You are all aware of the bridge collapse in Minneapolis the other day. This is the story of one of the heroes that emerged in the heat of the moment that was this tragedy. Jeremy Hernandez (pictured above) described as a whip-thin 20 year old is the gym coordinator for the summer program at the Waite House a center for youth activities in the Phillips neighborhood on the south side of Minneapolis. The neighborhood is low income and is comprised of American Indians, Hispanic immigrants, and East African refugees. On the day of the collapse, 60 children were returning from a field trip to a water park when as they were crossing the Mississippi River when the bridge collapsed and they were dropped into the river with the bus jammed against a guard rail blocking the doors. Jermy, after a moment of stunned silence where time stood still, said his heart started pounding. He then jumped across two rows of seats and kicked open the back door, proceeding to pass the children out to strangers outside the bus lined up like a bucket brigade. “I just acted,” Mr. Hernandez said Thursday. “I just moved. My feet were just moving. My body was following.” Thanks to his quick thinking and action all the passengers on the bus, children and counselors survived the crash into the river, only 14 were hopitalized and 10 of those were released from the quickly. No one on the bus died, instead they all gathered, some battered and bruised, at the Waite House where they sept each other up in their arms. “It’s one of those things,” said Anthony Wagner, president of Pillsbury United Communities, a nonprofit organization that operates the Waite House. “Five seconds, 10 seconds earlier, they would’ve been in the river. I think a miracle happened.”

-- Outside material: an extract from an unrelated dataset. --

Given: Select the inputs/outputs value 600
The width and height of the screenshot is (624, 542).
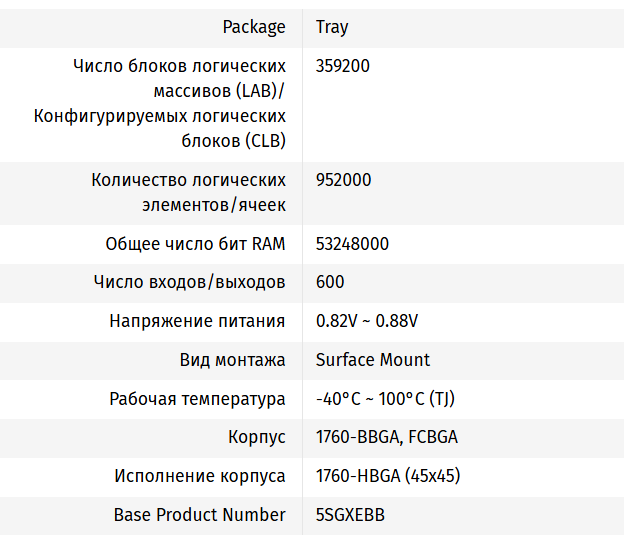Looking at the screenshot, I should [x=330, y=283].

In the moments after the bus came to a rest, the children “were all thinking they were going to die, and they wanted their parents,” Mr. Hernandez said. Once, when he was fishing in the Mississippi, he had plunged into the river to retrieve a pole, and the memory of the current rushed back to him in his seat at the back of the bus. “I’ve been in that river,” he said. “I don’t want to go out that way.

Is it not wonderful how people step up to the plate in the most trying of circumstances when you least expect them to. Jeremy for what seemed like “forever,” he said, he was “grabbing kids and putting them out, grabbing kids and putting them out.” He sat in the center self consciously in his tank top and jeans as those rescued recounted his heroics. But he knew how he felt, he said. Lucky. I think the passengers on that bus were the lucky ones to have someone like Jeremy Hernandez around when the world seemed like it was going to end. You can read the complete story from the New York Times here.

That's it for today, so until next time as always, Enjoy!




2 comments:

Anonymous said...

Hi my friend!
Do U know Italian models Lorenzo Zanirato & Raffaello Balzo?
I'm sure U'll like them!

1kiss!!

gay jerker

Uncle Gerry said...

I had seen Raffaelo but had not seen Lorenzo, both are hot but Raffaelo could do me on the freeway and sell tickets!!!